● WORK TO BE COMPLETED
Leaving out all pictures, repeat exactly the lines from the one that holds "The image size" to the last line of the entries below.

Segment Start: DATA SUPPLIED

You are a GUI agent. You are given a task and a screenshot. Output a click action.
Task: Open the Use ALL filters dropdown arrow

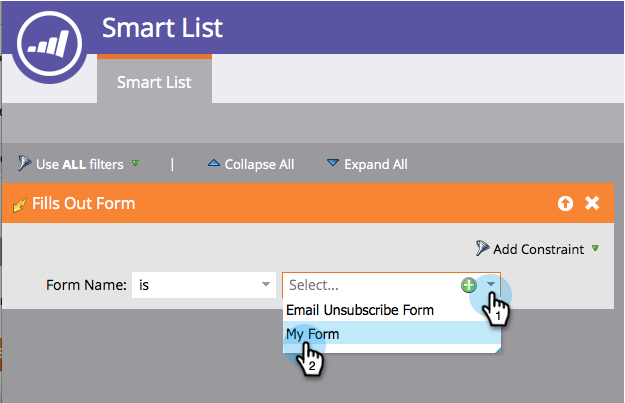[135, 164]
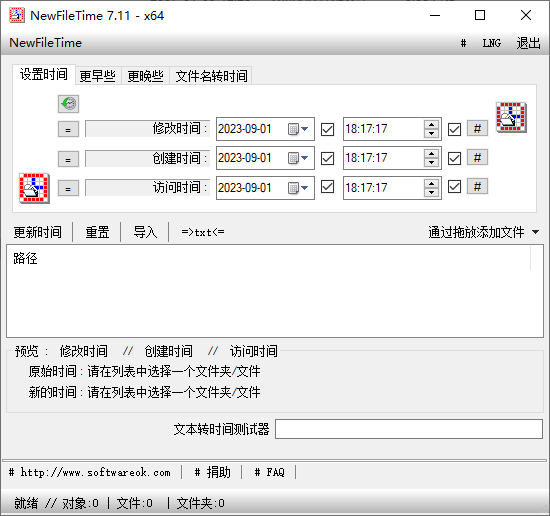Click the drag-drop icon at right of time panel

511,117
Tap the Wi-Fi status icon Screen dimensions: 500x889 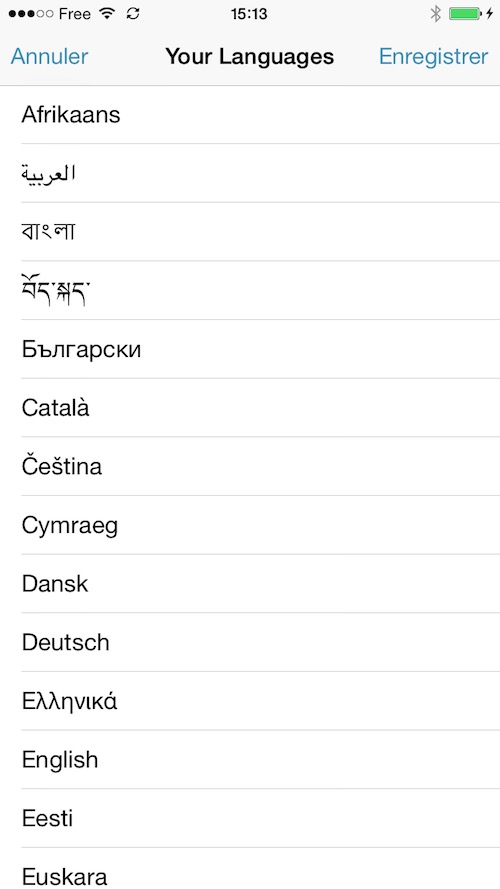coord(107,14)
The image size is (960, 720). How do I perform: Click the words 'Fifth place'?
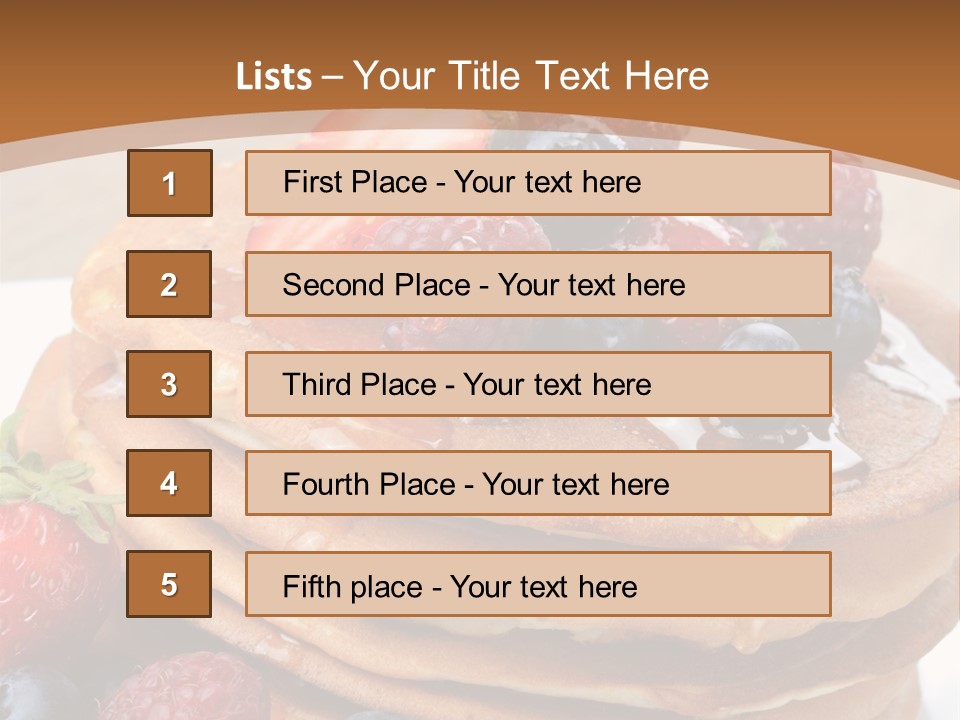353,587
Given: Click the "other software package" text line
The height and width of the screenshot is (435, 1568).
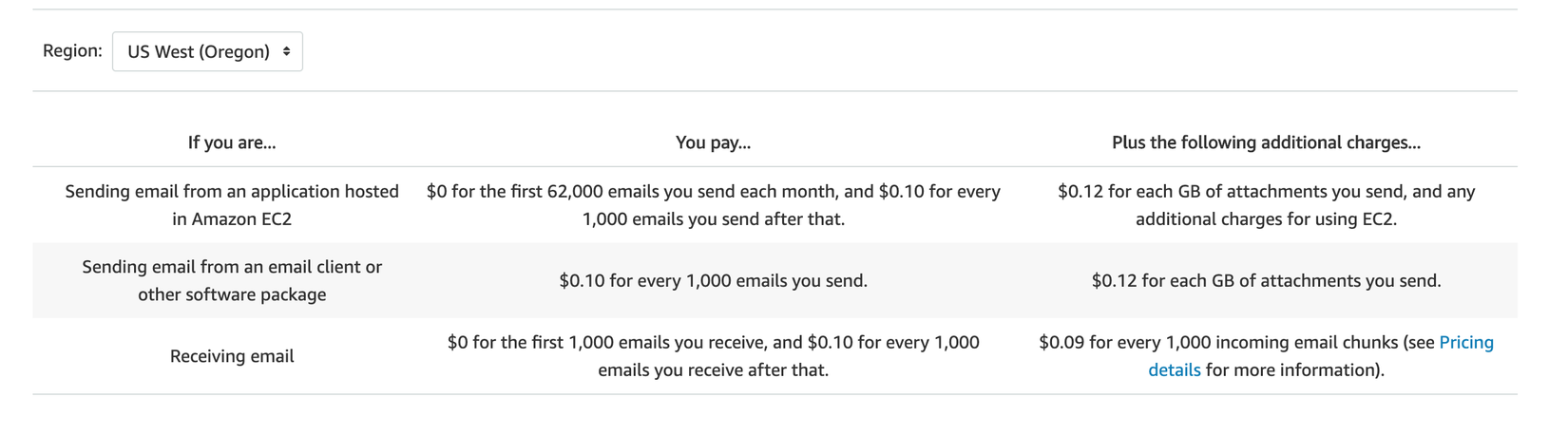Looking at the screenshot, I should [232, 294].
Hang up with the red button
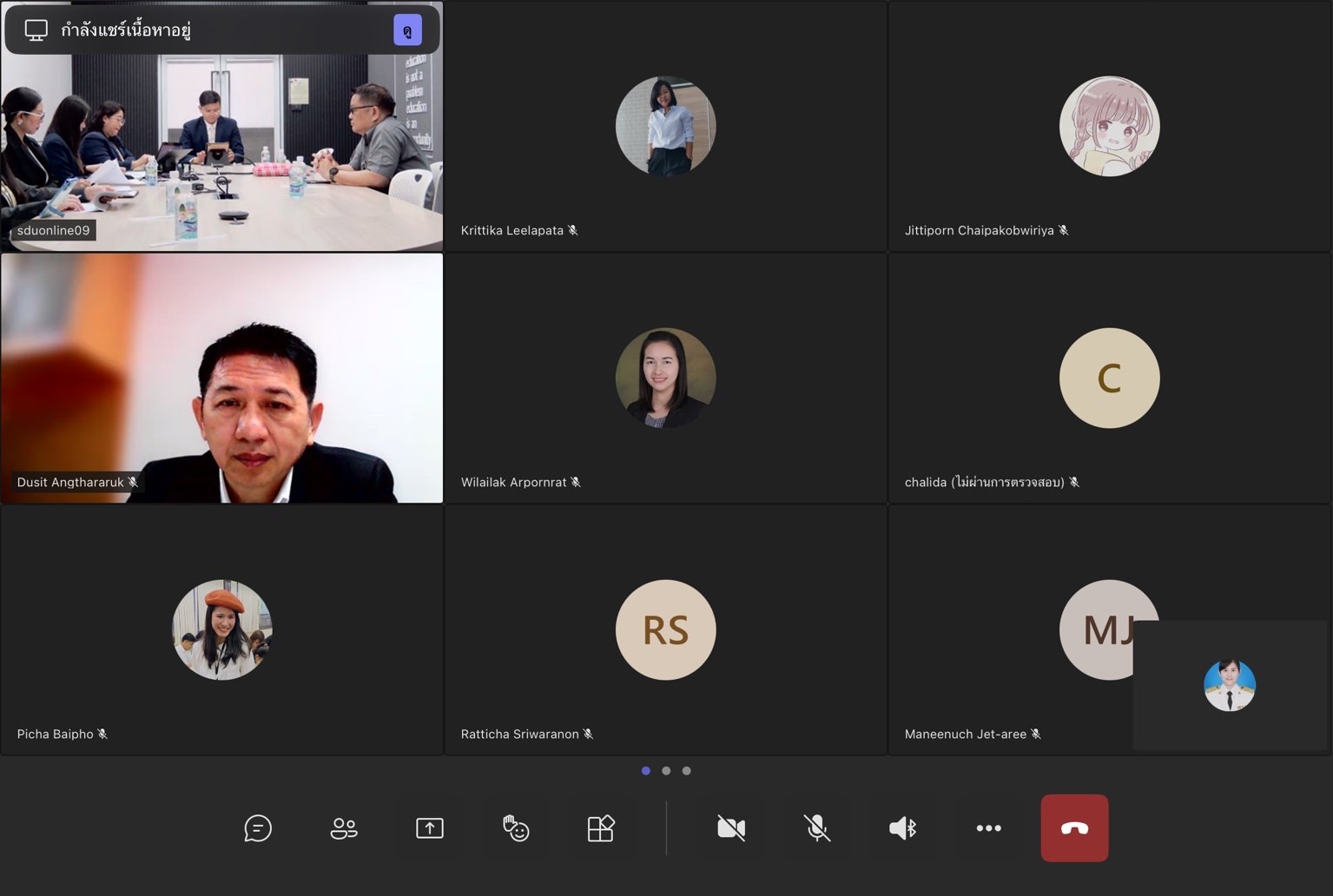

Segment End: DATA SUPPLIED

● COMPLETED TASK
The image size is (960, 720). How do I perform: Click the words 'Fifth place'?
353,587
Given: Click the "other software package" text line
The height and width of the screenshot is (435, 1568).
Looking at the screenshot, I should [232, 294].
Hang up with the red button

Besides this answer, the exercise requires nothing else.